Ambler Gazette
- Type: Weekly newspaper
- Owner(s): Digital First Media
- Publisher: Edward S. Condra
- Editor: Ann Cornell
- Founded: 1882
- Headquarters: 307 Derstine Ave., Lansdale, Pennsylvania, United States
- Circulation: 7,000
- OCLC number: 13448090
- Website: www.montgomerynews.com/amblergazette/

= Ambler Gazette =

American weekly newspaper in Ambler, Pennsylvania

The Ambler Gazette is a weekly newspaper serving Ambler, Pennsylvania and the surrounding community.

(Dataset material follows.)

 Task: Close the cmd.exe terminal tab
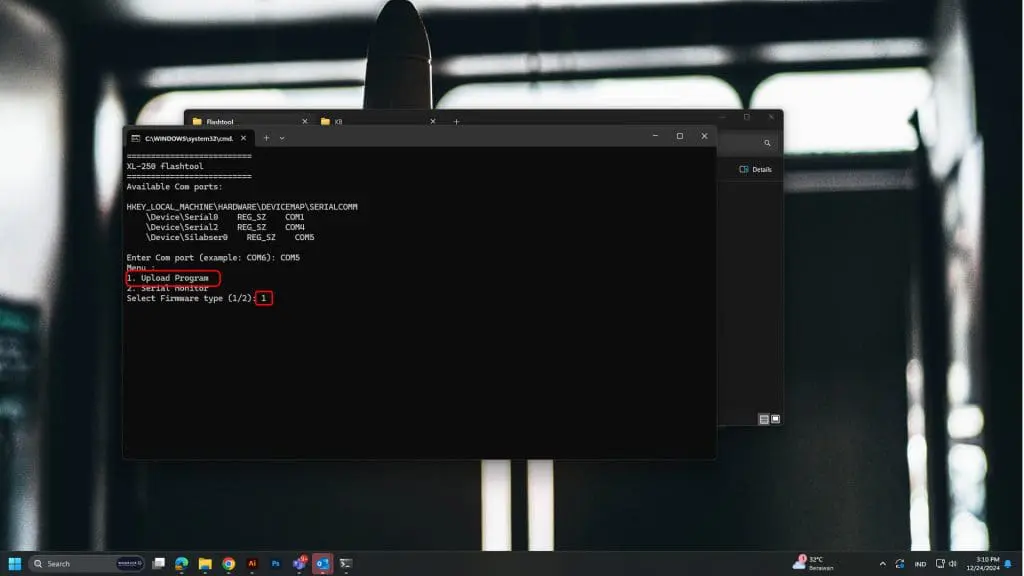tap(242, 138)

It has a circulation of 7,000. It is owned by Digital First Media.

== History ==
Founded in 1882, six years before the borough of Ambler was incorporated, the Gazette was the successor to the Ambler Times, which had been founded in 1879 by Dr. Rose. Irwin S. Weber took over the paper in 1882 and renamed it Ambler Gazette. Arthur K. Thomas took over the paper in 1885 and, in 1886, after a fire destroyed the paper's printing plant, he opened a larger printing facility. In 1898 Thomas sold the Gazette to J. Morris Haywood. Haywood ran the paper for more than 38 years. Mrs. J. Maurice Haywood (Elizabeth Godfrey Haywood) continued to publish the paper until her death in 1951.

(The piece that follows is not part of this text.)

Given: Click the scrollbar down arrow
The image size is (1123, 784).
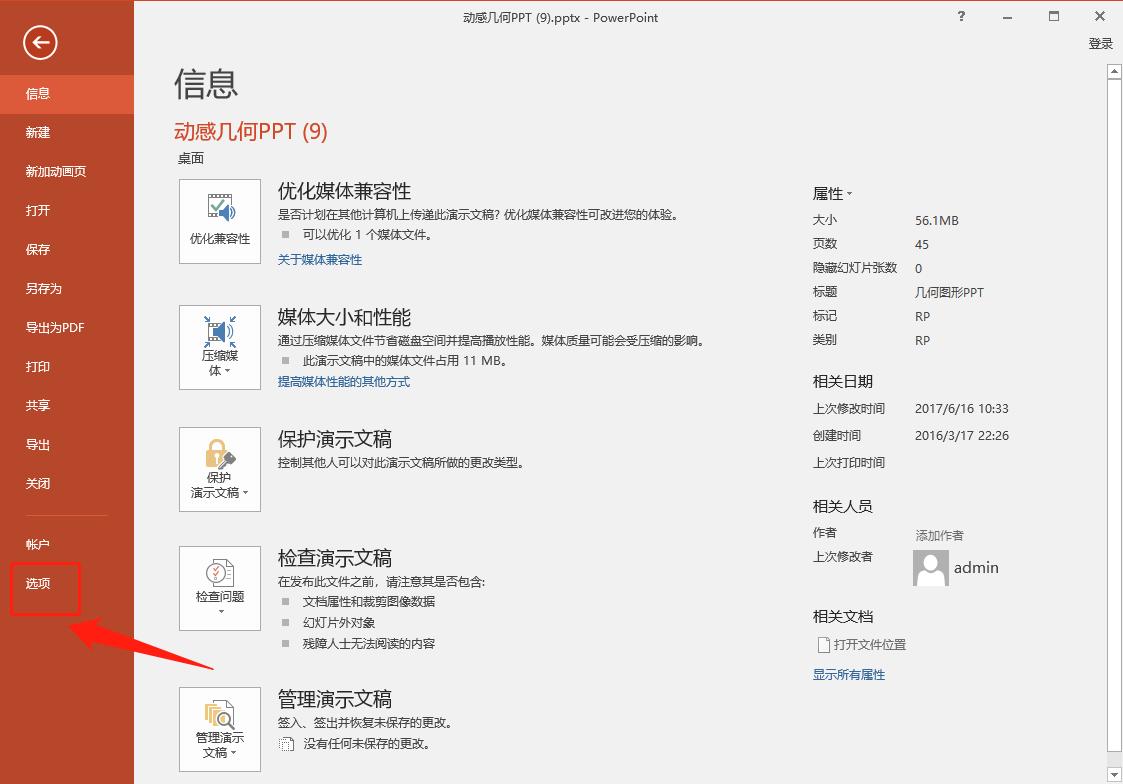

In 1952, Bill Strasburg purchased the Gazette. He later founded the Montgomery Publishing company in 1954, and over time purchased 15 local weeklies. He sold the company in 1989.

In 2001, the Montgomery Publishing Company was sold to Journal Register Co., which was later acquired by Digital First Media which, in turn, is owned by the hedge fund Alden Global Capital. After the sale of the company to Journal Register Co., former Publisher Arthur W. Howe sued his former business partners for allegedly cutting him out of profits from the sale.